> What you need to do
Search the listing for the string "click". Copy every line that has it.

= = =

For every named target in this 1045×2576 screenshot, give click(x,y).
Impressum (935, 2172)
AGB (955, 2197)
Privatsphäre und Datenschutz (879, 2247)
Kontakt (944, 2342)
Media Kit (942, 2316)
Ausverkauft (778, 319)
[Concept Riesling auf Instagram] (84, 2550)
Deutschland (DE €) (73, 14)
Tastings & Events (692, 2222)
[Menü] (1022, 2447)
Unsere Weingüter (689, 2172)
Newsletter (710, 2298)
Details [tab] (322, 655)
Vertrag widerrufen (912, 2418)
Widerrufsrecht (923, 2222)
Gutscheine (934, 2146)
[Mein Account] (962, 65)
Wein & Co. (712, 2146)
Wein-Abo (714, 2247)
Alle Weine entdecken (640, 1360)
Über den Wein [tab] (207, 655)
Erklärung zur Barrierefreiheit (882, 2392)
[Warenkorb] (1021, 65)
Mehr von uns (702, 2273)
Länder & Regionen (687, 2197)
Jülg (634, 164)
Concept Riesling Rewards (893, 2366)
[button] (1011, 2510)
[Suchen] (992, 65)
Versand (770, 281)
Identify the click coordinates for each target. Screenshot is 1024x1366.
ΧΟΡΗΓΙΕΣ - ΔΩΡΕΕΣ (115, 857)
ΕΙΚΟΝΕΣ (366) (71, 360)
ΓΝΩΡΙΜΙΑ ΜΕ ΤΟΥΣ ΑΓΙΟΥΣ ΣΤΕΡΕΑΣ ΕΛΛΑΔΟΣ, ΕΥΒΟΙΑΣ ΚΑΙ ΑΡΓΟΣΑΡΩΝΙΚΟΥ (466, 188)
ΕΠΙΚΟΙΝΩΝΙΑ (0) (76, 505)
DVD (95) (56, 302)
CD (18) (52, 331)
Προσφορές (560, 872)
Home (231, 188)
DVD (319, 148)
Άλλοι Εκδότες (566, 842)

= = =

> Answer to the problem
For every named target in this 1045×2576 screenshot, give click(x,y).
Identify the click coordinates for each target. Screenshot is 1024x1366.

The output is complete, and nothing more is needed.